Sin embargo, lo que le impulsaba a ella era llevar una paisana que le hiciera compañía, y no había más motivo para que Esther se encargara de mí durante mi viaje hacia la ciudad, donde por lo que me dijo, según era su modo y estilo: "cuántas muchachas del campo se habían situado, a ellas y su parentela, para siempre; que conservando su 'Virtud', algunas habían hecho que sus amos se prendaran de ellas, se casaran con ellas y les pusieran coches y pudieran vivir en grande y felices; y algunas, si posible, llegaron a ser duquesas; la suerte lo era todo y quién sabe; ¿por qué otras sí y yo no?"; con éstas y otras paparruchas encaminadas a favorecer sus fines, me puse a desear hacer aquel viaje prometedor y abandonar un lugar en que, aún cuando allí hubiera nacido, no tenía parientes a quienes echar de menos, y que se me había hecho insoportable por el cambio entre el trato tierno y el repentino frío de la caridad con el cual me mantenían aún en la casa de la única amiga de quien, al menos, podía esperar cuidado y protección. Sin embargo, fue lo suficiente justa conmigo para convertir en dinero las cosillas que habían quedado, después de pagar deudas y gastos de entierro, y cuando me marché me puso entre manos toda mi fortuna; ésta consistía en un guardarropa harto escaso que cabía en un cofre muy ligero y en ocho guineas con diecisiete chelines de plata, metidas en una bolsa de resorte, que representaban el mayor tesoro que hubiera visto junto y del que no se me ocurría que pudiera llegar a acabarse nunca; y en verdad, me sentía tan absorta por la dicha de verme dueña de suma tan inmensa que presté muy poca atención a un mundo de buenos consejos que me dieron al mismo tiempo.
Se compraron los pasajes para Esther y para mí en el coche de Londres y voy a dejar de lado una escena muy poco pertinente de despedida en la cual vertí unas pocas lágrimas entre pena y gozo; y por la misma razón -que no viene al caso- omitiré todo lo que me sucedió en el camino [...]. Para ser justa con Esther, debo reconocer que me prodigó cuidados maternales, al mismo tiempo que me hacía pagar su protección cargándome con todos los gastos del viaje, los que sufragué con todo gusto sintiéndome todavía en deuda con ella.

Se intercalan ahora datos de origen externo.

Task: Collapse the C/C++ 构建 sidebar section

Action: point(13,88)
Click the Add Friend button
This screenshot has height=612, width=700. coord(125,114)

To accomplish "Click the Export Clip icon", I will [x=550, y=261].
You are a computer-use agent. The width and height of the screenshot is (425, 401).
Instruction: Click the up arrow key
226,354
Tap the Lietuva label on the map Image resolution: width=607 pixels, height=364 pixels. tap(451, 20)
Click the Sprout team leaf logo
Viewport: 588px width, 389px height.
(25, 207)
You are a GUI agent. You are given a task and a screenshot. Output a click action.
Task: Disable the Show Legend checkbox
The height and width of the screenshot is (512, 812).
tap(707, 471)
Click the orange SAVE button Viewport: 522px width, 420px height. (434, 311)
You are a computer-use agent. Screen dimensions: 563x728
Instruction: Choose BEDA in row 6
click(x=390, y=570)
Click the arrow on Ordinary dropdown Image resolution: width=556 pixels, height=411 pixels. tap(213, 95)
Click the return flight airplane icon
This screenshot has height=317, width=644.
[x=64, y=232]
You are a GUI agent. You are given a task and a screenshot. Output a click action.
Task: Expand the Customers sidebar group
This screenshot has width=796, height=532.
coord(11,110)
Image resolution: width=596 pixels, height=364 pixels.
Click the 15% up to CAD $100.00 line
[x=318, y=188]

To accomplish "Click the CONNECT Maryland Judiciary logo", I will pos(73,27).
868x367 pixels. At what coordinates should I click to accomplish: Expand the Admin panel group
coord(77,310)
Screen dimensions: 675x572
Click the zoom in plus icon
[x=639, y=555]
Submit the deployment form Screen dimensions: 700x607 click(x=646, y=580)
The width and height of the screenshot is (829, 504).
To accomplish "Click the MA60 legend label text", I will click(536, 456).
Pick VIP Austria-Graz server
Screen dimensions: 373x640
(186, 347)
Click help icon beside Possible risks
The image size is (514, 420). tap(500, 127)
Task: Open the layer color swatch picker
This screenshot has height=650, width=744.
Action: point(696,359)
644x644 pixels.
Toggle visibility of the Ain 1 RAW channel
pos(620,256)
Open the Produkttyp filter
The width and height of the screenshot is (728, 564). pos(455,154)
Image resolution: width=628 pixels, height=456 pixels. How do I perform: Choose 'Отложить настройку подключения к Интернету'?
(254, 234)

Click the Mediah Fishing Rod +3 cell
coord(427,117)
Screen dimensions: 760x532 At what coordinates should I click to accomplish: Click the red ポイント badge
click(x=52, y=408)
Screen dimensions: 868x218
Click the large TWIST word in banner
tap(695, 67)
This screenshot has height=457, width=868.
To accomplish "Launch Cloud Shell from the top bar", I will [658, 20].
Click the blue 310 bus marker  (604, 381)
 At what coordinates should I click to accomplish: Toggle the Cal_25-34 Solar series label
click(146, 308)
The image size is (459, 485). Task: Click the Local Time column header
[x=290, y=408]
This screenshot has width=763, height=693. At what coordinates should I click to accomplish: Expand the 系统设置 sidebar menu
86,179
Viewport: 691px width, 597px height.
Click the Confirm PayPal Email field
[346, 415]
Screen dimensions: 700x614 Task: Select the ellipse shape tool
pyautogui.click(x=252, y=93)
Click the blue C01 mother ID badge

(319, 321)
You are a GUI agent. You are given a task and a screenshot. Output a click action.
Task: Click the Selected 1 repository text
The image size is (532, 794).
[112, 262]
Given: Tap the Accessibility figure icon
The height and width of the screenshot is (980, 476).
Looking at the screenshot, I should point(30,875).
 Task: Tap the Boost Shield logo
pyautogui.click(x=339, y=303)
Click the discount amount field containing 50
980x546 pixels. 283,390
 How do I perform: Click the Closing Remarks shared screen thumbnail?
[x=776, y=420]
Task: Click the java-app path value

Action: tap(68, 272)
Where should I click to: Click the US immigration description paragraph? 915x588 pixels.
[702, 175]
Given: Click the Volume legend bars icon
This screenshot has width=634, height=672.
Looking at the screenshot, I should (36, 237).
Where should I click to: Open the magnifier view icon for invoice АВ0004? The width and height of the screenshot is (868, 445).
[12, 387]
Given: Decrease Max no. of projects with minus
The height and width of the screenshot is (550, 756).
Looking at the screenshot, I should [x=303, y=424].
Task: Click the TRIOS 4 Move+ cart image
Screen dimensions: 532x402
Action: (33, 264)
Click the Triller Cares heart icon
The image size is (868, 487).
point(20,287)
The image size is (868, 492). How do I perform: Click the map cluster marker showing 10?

En realidad cuidó mucho de que no nos cobraran de más ni abusaran de nosotras, y de que lo hiciéramos todo lo más barato posible; no se la podía tachar de derrochadora.
Atardecía un día de verano cuando llegamos a la ciudad de Londres en nuestro carruaje lento, aunque tiraban de él seis caballos. Al pasar por las calles más anchas que conducían a nuestra posada, el ruido de los vehículos, la prisa, la multitud de transeúntes, en resumen, el paisaje nuevo de tiendas y casas, me gustaron a la vez que me asombraban.»